For instance if we wanted the value for which there is
100
% probability of getting that value or less
on 10
coin flips, we would enter
qbinom(p = 1.00, size = 10, prob = 1/2)
.
qbinom(p = 1.00, size = 10, prob = 1/2, lower.tail = TRUE)
## [1] 10
Unsurprisingly, 10 or less
heads
has a 100%
chance of occurring when you flip 10
coins.
q <- 1
size <- 2
prob <- 0.5
#this is just for instruction purposes, no need to fully understand this code
draw_binomial(size = size, prob = prob)+
geom_bracket(xmin = 0, xmax = q,
y.position = (dbinom(x = q, size = size, prob = prob)+0.01),
label = paste0("lower.tail = TRUE: ", round(pbinom(q = q, size = size, prob = prob, lower.tail = TRUE), 3)), color = "red")+
geom_bracket(xmin = q+1, xmax = size,
y.position = (dbinom(x = q+1, size = size, prob = prob)+0.01),
label = paste0("lower.tail = FALSE: ", round(pbinom(q = q, size = size, prob = prob, lower.tail = FALSE), 3)), color = "red")
#At what number of successes (or less) is X% of the distribution covered?
qbinom(p = 0.75, size = size, prob = prob, lower.tail = TRUE)
## [1] 1
#Above (!) what number of successes is X% of the distribution covered?
qbinom(p = 0.75, size = size, prob = prob, lower.tail = FALSE)
## [1] 0
With 100
coin flips, what is the number of
heads
(or less) that has a .50
probability of
occurring?
# your code here
With 100
coin flips, what is the number of
heads
(or less) that has a .25
probability of
occurring?
# your code here
With 100
coin flips, what is the number of
heads
(or greater) that has a .25
probability
of occurring?
# your code here
Recall from class that a normal distribution
is a
continuous probability distribution that is defined by a mean (\(\mu\)) and a standard deviation (\(\sigma\)).
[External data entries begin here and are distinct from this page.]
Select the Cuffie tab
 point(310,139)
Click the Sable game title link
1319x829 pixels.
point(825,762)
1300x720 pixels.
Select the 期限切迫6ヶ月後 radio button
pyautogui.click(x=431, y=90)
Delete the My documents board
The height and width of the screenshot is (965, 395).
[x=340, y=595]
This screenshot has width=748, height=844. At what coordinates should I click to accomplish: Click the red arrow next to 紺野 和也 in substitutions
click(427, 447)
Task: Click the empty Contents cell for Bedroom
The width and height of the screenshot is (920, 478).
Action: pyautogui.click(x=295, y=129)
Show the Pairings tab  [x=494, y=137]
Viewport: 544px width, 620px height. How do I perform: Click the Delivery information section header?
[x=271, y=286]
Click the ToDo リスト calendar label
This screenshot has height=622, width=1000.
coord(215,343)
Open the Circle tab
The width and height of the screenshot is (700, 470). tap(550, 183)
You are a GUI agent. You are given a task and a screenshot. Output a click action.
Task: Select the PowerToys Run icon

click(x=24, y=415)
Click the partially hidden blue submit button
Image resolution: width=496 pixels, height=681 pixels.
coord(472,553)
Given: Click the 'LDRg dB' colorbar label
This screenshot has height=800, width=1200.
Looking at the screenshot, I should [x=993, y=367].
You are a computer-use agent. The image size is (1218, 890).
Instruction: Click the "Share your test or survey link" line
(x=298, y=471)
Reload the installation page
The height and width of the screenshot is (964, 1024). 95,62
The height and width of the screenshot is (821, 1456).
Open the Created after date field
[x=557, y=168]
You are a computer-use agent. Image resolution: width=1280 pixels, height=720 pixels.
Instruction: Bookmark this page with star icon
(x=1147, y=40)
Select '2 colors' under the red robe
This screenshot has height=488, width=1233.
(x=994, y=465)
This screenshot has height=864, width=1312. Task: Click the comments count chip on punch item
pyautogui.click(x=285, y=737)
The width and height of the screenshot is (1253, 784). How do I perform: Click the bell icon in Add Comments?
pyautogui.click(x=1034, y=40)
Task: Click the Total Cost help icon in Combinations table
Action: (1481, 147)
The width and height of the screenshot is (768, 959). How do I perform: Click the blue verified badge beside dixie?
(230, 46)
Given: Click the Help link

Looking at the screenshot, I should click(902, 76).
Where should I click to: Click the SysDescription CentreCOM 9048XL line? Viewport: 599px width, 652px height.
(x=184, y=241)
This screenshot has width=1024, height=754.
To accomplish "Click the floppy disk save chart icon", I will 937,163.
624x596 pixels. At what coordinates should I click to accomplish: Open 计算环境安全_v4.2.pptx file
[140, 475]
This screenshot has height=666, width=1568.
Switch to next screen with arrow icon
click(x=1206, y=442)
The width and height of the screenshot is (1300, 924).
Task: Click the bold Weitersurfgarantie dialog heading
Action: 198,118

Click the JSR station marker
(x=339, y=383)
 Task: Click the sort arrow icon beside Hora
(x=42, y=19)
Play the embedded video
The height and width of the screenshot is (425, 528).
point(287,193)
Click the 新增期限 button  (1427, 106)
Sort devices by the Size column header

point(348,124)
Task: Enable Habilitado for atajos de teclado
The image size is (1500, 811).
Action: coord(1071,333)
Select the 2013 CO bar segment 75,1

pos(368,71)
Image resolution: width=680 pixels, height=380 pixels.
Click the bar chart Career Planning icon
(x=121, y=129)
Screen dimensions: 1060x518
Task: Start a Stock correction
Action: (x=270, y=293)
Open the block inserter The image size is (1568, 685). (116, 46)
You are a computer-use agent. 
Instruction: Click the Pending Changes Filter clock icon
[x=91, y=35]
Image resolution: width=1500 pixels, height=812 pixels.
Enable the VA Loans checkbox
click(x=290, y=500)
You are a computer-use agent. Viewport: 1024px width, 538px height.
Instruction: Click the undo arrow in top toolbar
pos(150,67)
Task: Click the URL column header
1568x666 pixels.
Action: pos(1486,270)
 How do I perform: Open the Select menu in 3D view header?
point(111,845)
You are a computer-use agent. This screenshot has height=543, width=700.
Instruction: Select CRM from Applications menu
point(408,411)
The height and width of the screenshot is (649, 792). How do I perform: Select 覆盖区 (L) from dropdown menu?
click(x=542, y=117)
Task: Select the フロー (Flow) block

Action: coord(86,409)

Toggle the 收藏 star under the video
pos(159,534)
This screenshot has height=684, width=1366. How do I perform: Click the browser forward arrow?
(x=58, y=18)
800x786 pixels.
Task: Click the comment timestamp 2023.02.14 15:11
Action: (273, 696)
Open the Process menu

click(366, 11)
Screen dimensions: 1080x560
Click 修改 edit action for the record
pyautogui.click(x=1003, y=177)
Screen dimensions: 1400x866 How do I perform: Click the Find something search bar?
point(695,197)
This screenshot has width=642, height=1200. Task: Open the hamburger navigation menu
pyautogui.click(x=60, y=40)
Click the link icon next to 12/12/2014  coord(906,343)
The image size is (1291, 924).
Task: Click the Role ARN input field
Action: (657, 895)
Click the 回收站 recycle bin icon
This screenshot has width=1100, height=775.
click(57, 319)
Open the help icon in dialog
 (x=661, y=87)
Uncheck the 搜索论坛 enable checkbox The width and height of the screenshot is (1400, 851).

Whereas the binomial
distribution describes the theoretical probability of obtaining a
certain outcome over a number of trials when the outcome of every trial
is binary, the normal distribution describes the theoretical probability
of obtaining a certain outcome from a continuous distribution that has a
certain mean (\(\mu\)) and standard
deviation (\(\sigma\)).
A function to create a quick plot might be helpful…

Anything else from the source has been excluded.